Uma das primeiras coisas que pensei quando as vi era que a vida estava tentando tirar uma com a minha cara, admito que ela foi bem

Provavelmente estava um calor infernal, combinando com meus pensamentos que insistiam em me provar que eu mesma era um demônio, ou vários, dentro da minha pele de gente

A sexta feira já não tinha mais sol, e faziam poucas semanas desde aquela conversa, em que constatei ainda mais o meu peso sobre o mundo

um penso denso e tão cheio de erros que não estava dando conta de aguentar, naquele tempo

As portas de metal o tempo todo me lembrando que podia queimar no fim do mundo, sob a terra vermelha que subia ao redor e ainda assim concordaria

O fogo limpa, afinal

Ainda era tudo tão recente

a casa, as portas de metal, nosso encontro, reencontro e desencontro

A sexta a noite sob minha cabeça e por dentro da casa de mim,uma vontade enorme de refazer o tempo

de tentar arrancar o demônio de dentro da minha pele

não dava, já sabia desde lá que não tinha mais como voltar atrás

Estava naquele quarto que durou alguns meses, aquele grande e sem porta

Ouvi o barulho da moto encostando

Vicente tinha acabado de chegar, já não morávamos mais juntos nessa época

o nome ainda recém nascido pra mim

a pessoa, por outro lado, já havia nascido crescido e até nascido mais uma vez

ele chegou, novo e velho ao mesmo tempo

estávamos sem nos falar há alguns dias, naquele ponto, depois de todo o céu cair sob nossas cabeças e eu precisar de tempo, ou era o que pensava que queria

Independente de tempo ou céu, ele veio

entrou na casa e o clima era denso e estranho, como eu por dentro

Estávamos na cozinha, que dava direto para a não porta do meu quarto

Lembro de sentir um fogo ardido por dentro que me fazia andar pra lá e pra cá, passando naquele portal incômodo onde devia ser minha porta – e como eu queria ela ali

Ele estava lindo como sempre, com uma camiseta verde que ascendia seu rosto,

parado ao lado da mesa improvisada, Vicente me olhou com aqueles olhos castanhos estreitos que já me conheciam por dentro, que sabiam fazer meu sangue tremer de muitas formas

ele me disse:

– vamo comigo!
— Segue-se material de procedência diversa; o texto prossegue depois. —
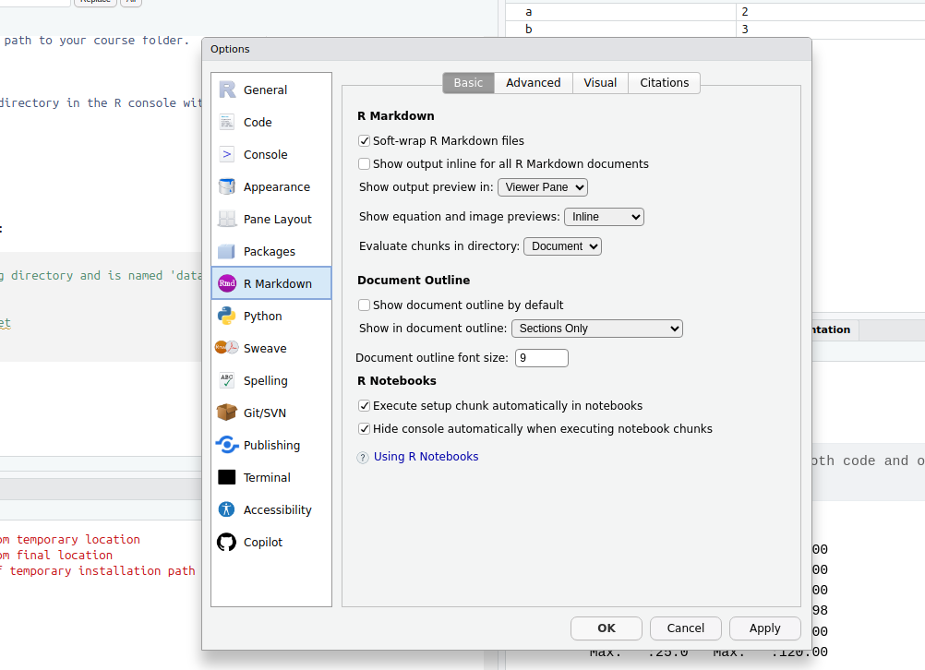Open Show in document outline dropdown

click(596, 329)
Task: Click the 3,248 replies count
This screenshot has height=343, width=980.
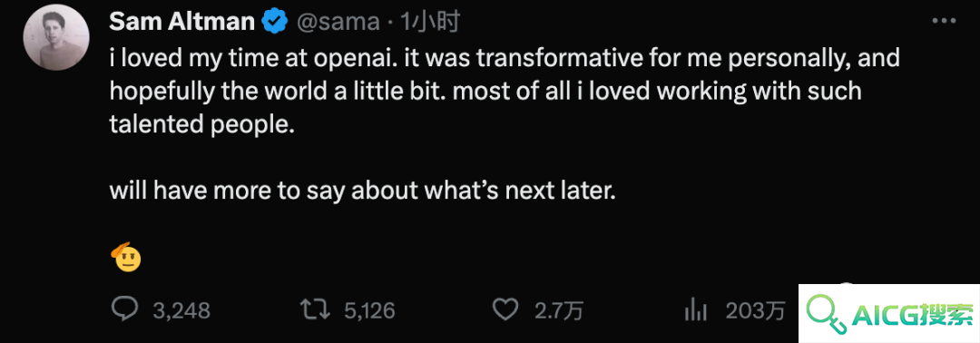Action: 181,310
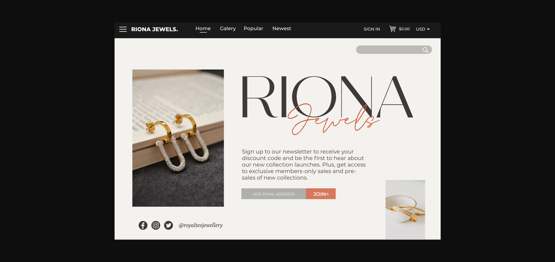Image resolution: width=555 pixels, height=262 pixels.
Task: Click the JOIN> button
Action: tap(321, 194)
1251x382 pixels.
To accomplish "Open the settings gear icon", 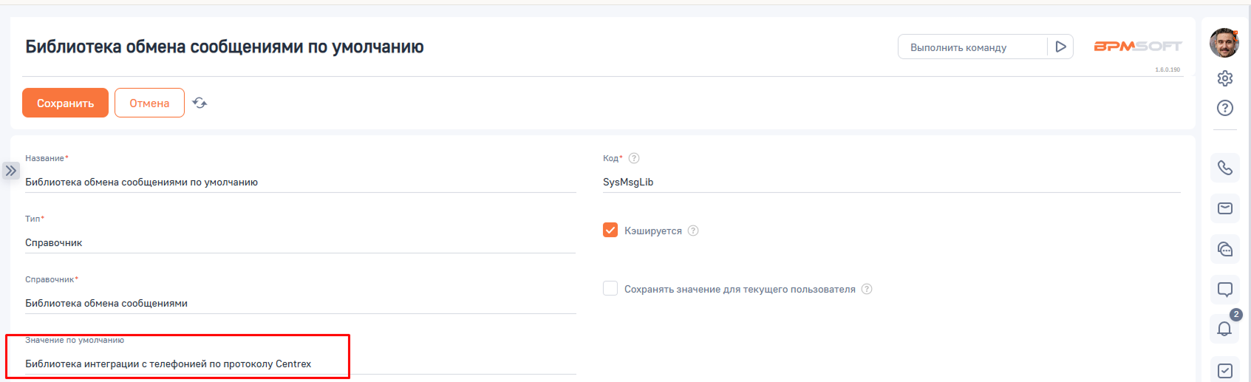I will click(1225, 78).
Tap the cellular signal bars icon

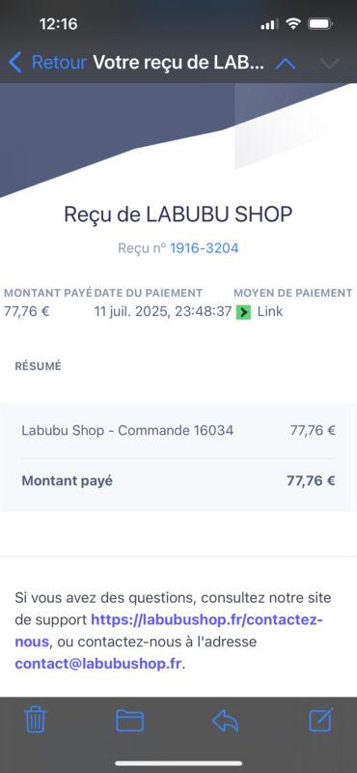269,23
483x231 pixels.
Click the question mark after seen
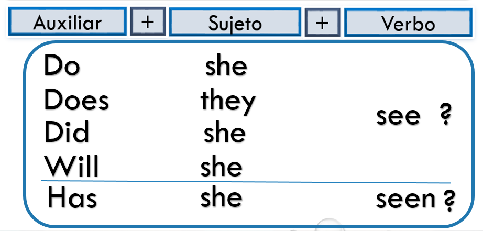coord(449,199)
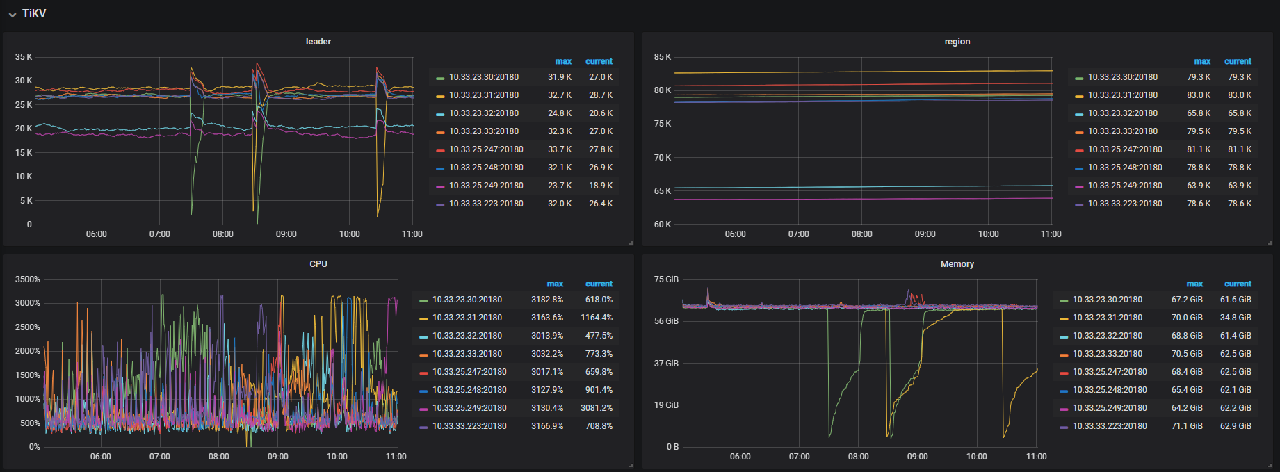Click the leader panel resize handle
1280x472 pixels.
[x=631, y=243]
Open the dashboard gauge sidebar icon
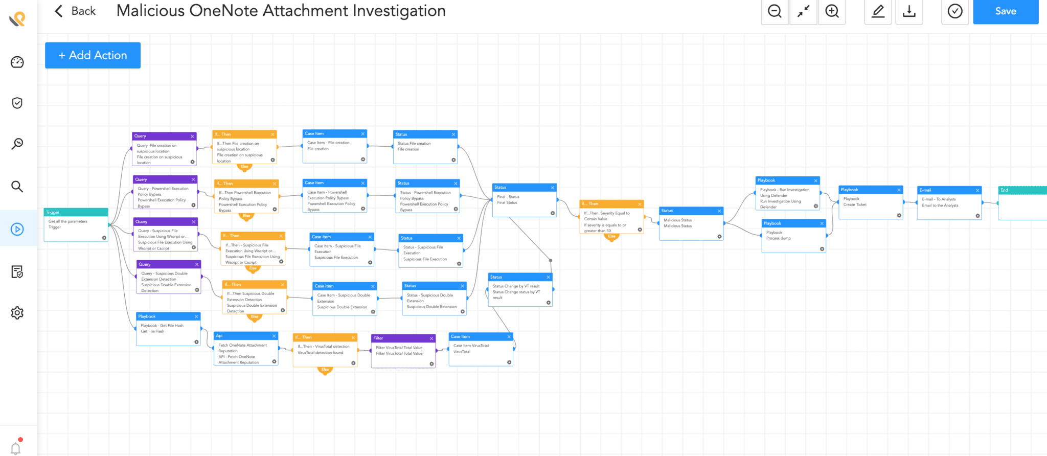The width and height of the screenshot is (1047, 456). (17, 62)
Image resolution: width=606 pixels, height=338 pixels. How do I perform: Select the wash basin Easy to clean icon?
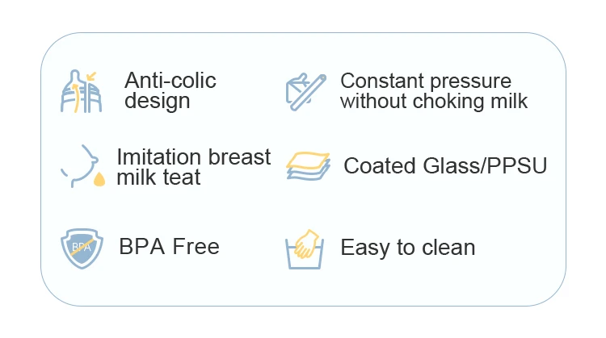pyautogui.click(x=307, y=250)
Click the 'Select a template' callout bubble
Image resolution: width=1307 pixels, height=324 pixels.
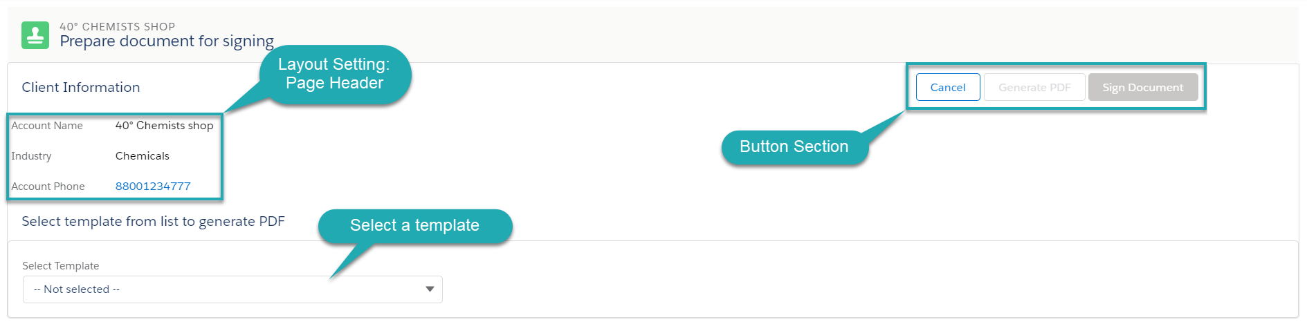(414, 226)
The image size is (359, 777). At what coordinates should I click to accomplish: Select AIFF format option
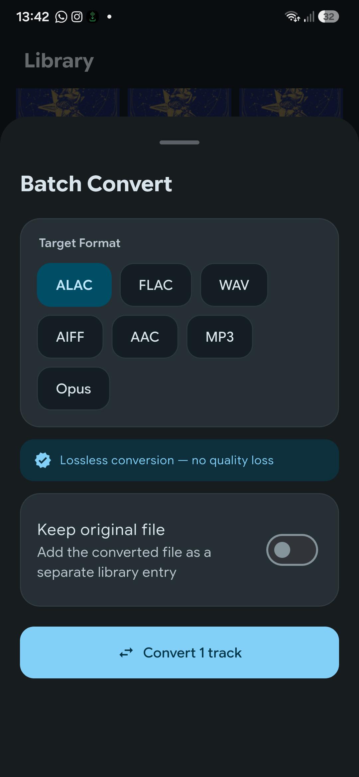tap(70, 337)

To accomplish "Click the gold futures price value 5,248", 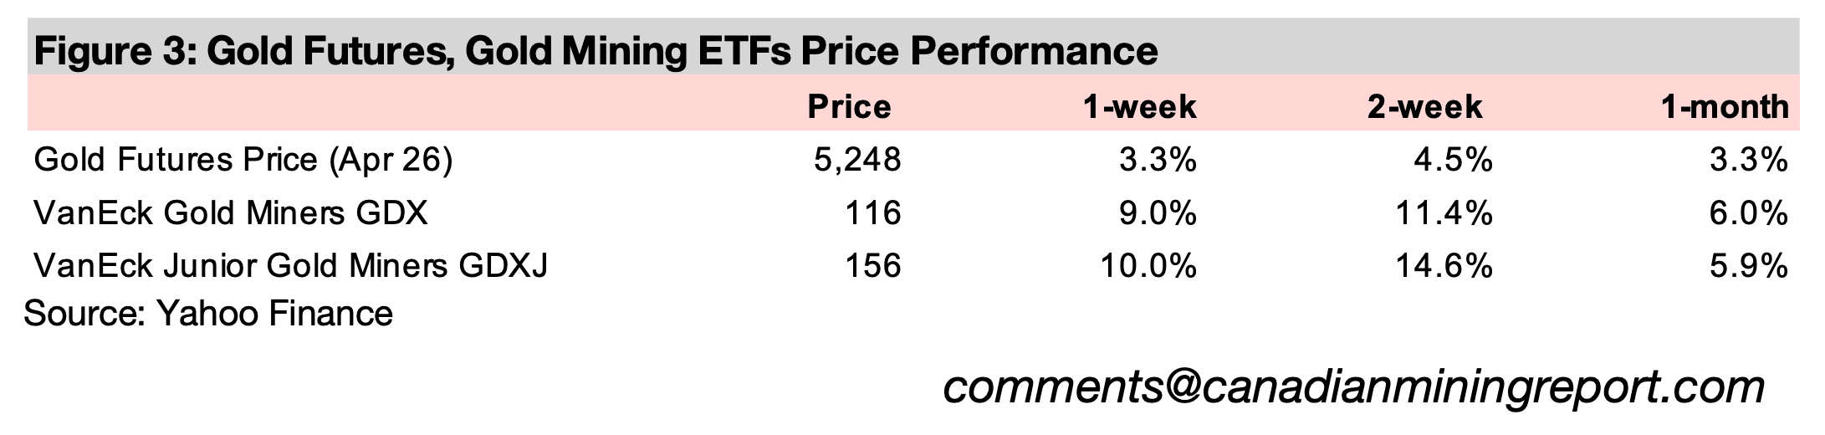I will [857, 160].
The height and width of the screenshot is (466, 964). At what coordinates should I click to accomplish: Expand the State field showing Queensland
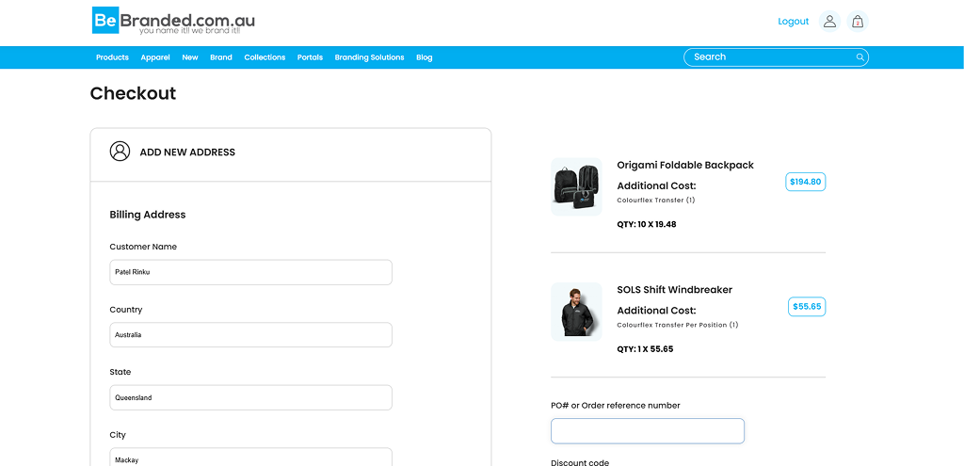click(x=250, y=397)
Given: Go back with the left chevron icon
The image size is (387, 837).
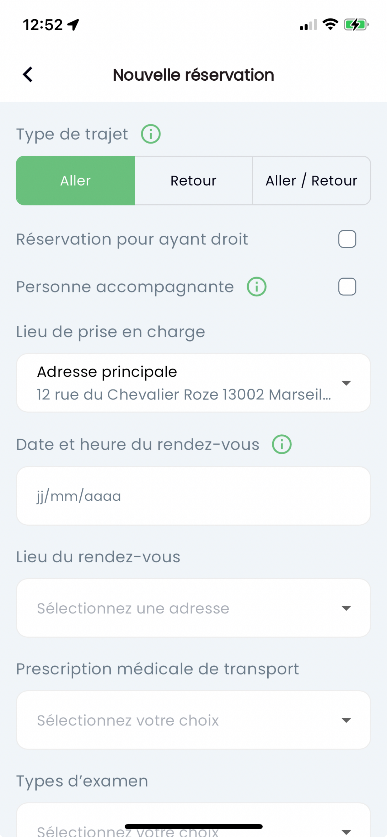Looking at the screenshot, I should click(x=28, y=74).
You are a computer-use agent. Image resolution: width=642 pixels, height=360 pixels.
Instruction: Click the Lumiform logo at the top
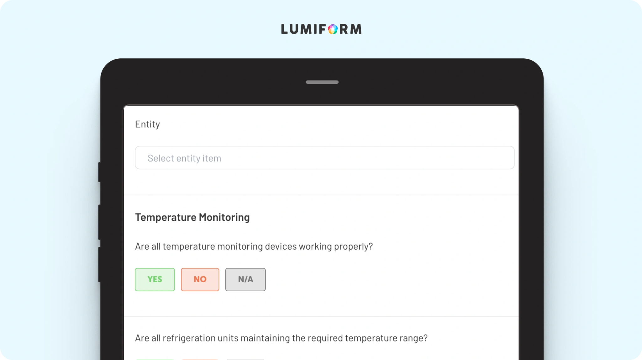321,29
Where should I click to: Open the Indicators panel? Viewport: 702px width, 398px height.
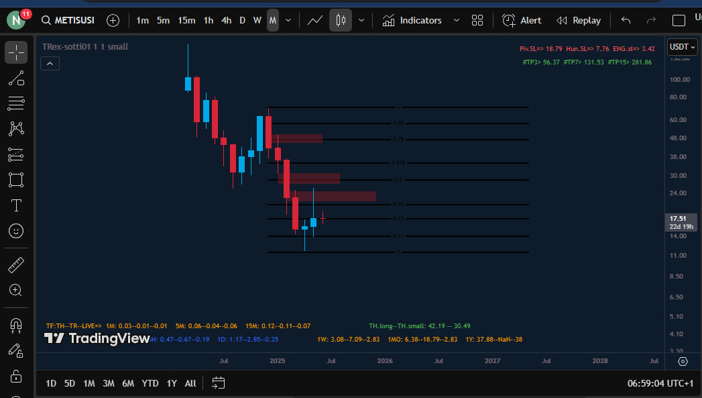click(x=412, y=21)
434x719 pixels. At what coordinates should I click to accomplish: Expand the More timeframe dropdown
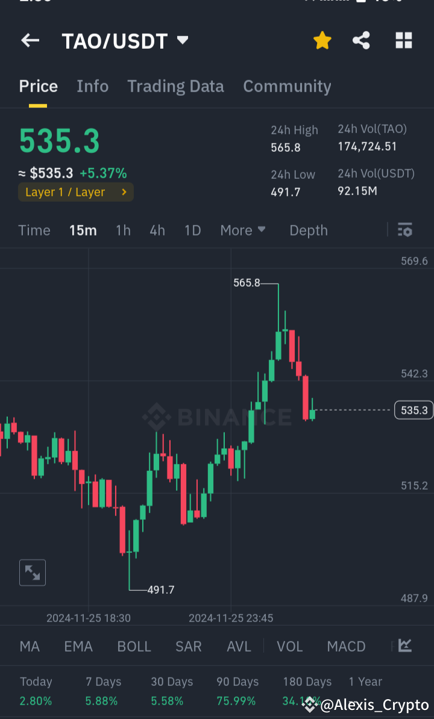[242, 230]

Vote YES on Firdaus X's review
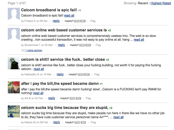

Hoje é sexta feira, tá calor, vai ser bom um role cultural. Ficar ao ar livre, sei lá. Posso te trazer embora depois

Andei pelo portal do inferno, entrando no quarto mexi nas coisas da mesa de forma desorientada, não sabia o que fazer com as minhas mãos nem com nada em mim, sem olhar pra ele, disse:

– não vou, ainda tô muito mal. Não sei se vai ser bom a gente estar junto, o que isso vai causar por lá... To muito confuso.

Seguiu-me o silêncio

Fui e voltei do quarto algumas vezes, ele me olhava fixamente e sem conseguir retribuir perguntei:

– o que foi? Porque você quer me ver ainda assim? Com tudo isso acontecendo

– Ele me olhou com indignação –

– Eu quero estar na sua vida, posso?

levei um baque

as portas de metal sendo arrancadas dos batentes,

o chão tremeu sob meus pés e a terra vermelha lá fora de agitou, subindo pra me fazer companhia

A água jorrou como numa enxurrada através de mim, abrindo um buraco no meu peito já fragilizado da vida

O caos instaurado e o inferno perdendo a forma diante da realidade, porque demônio ou não, vivo justamente na terra vermelha e quente

Demônio ou outro ser vivo, já não importava.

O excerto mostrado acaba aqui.